The Colorful Truth About the Foods You Eat

4 Sep 2018

The Colorful Truth About the Foods You Eat


Colorful Truth

"Eat your vegetables." How many times have you heard that piece of advice?

The truth is, a diet rich in fruits and vegetables really does do your body good. They're packed with vitamins, minerals and antioxidants we all know are important for good health.

But there's much more. fresh fruits and vegetables also contain powerful chemical compounds that, while not essential to keep us alive, help protect our bodies from certain diseases.

Phytochemicals — nutritional armor for your body

Fruits, vegetables and other plant foods like whole grains, beans and nuts are made up of thousands of natural protective chemicals, called phytochemicals. Also called phytonutrients, these compounds shield plants from being harmed by germs, fungi, bugs and other threats.

Yet, their protective powers don't end there. When you consume them, phytochemicals can also help safeguard your health.

Available in a rainbow of colors

More than 25,000 phytochemicals have been identified in plant foods, and each produce item gets its color from specific phytochemicals.

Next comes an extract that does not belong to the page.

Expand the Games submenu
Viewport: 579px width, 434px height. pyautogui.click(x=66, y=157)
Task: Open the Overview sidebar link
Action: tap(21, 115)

Here's a look at a rainbow assortment of fruits and vegetables, a few of the phytochemicals they contain, and the health benefits they can provide.

Fruits and Vegetables Phytochemicals Health Benefits
Red — Tomatoes, red peppers, red onions, beets, cherries, watermelon, pomegranates Lycopene and ellagic acid Help fight cancer, reduce the risk of diabetes and heart disease, improve skin quality
Orange and yellow — Grapefruit, oranges, mangoes, cantaloupe, sweet potatoes, carrots Carotenoids (like beta-carotene) and hesperidin Improve immune function, reduce the risk of heart disease, promote eye health
Green — Broccoli, kale, collard greens, asparagus, spinach, green beans, avocados, kiwi fruit Lutein, isothiocyanates and isoflavones Boost the immune system, help detoxify the body, restore energy and vitality
Blue and purple — Blueberries, blackberries, purple cabbage, eggplant, plums, prunes, figs Anthocyanins and resveratrol Fight cancer and unwanted inflammation
White and brown — Cauliflower, garlic, onions, mushrooms, potatoes, parsnips, daikon radish Sulforaphane, allicin and quercetin Protect against certain cancers and keep bones strong

To get the most health benefits from phytochemicals, make a point to include a colorful array of fruits and vegetables into your meals every day.